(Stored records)

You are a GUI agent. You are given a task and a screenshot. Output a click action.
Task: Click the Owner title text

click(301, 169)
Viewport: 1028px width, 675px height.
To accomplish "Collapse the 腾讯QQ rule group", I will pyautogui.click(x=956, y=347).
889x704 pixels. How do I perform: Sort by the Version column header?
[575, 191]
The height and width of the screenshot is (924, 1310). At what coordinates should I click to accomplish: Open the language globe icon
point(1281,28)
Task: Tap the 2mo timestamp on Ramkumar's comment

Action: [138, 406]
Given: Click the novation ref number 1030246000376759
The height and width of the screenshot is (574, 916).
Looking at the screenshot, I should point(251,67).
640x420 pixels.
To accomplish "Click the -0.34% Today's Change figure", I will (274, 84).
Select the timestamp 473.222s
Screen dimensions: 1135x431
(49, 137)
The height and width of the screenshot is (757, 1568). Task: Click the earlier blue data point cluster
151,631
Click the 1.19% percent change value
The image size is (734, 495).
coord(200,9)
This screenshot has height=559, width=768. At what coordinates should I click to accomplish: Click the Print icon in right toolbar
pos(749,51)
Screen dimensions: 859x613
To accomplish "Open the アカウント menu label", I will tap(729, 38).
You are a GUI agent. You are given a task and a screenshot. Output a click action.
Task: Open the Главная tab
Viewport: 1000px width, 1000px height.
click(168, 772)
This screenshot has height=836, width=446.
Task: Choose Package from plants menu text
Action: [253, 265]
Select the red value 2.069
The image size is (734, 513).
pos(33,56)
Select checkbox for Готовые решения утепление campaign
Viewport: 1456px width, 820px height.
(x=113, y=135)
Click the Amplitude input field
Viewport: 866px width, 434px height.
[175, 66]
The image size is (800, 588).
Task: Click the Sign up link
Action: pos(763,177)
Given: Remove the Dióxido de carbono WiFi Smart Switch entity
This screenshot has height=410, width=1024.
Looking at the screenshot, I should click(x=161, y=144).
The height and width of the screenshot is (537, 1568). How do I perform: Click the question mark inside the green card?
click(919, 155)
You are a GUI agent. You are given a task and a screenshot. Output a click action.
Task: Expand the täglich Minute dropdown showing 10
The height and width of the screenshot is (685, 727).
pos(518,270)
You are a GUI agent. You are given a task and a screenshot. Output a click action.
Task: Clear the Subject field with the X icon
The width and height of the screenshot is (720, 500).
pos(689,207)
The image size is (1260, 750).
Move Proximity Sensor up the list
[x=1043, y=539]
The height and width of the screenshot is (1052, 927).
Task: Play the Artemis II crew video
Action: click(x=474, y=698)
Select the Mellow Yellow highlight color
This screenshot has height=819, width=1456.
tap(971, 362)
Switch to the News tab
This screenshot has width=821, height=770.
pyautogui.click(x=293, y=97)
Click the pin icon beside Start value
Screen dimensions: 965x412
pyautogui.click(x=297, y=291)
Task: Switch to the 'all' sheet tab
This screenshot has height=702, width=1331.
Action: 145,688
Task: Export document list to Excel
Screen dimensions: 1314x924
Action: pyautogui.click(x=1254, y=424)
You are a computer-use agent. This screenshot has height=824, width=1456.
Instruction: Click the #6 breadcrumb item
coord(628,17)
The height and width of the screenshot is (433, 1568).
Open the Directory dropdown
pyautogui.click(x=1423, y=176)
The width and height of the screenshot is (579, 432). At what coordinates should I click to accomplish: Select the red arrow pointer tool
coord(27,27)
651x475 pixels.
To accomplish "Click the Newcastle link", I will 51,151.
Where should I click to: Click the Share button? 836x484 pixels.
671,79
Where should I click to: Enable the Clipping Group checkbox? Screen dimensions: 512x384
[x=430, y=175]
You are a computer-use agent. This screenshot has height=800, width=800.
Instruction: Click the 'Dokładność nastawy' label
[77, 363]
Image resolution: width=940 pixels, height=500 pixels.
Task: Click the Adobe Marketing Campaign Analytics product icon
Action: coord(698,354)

*Prompt*
Your task is to collect every line above that contains the word "will".

*Written response*
To accomplish "Collapse the 腾讯QQ rule group", I will pyautogui.click(x=956, y=347).
To accomplish "Click the -0.34% Today's Change figure", I will (274, 84).
To accomplish "Open the アカウント menu label", I will tap(729, 38).
To accomplish "Click the Newcastle link", I will 51,151.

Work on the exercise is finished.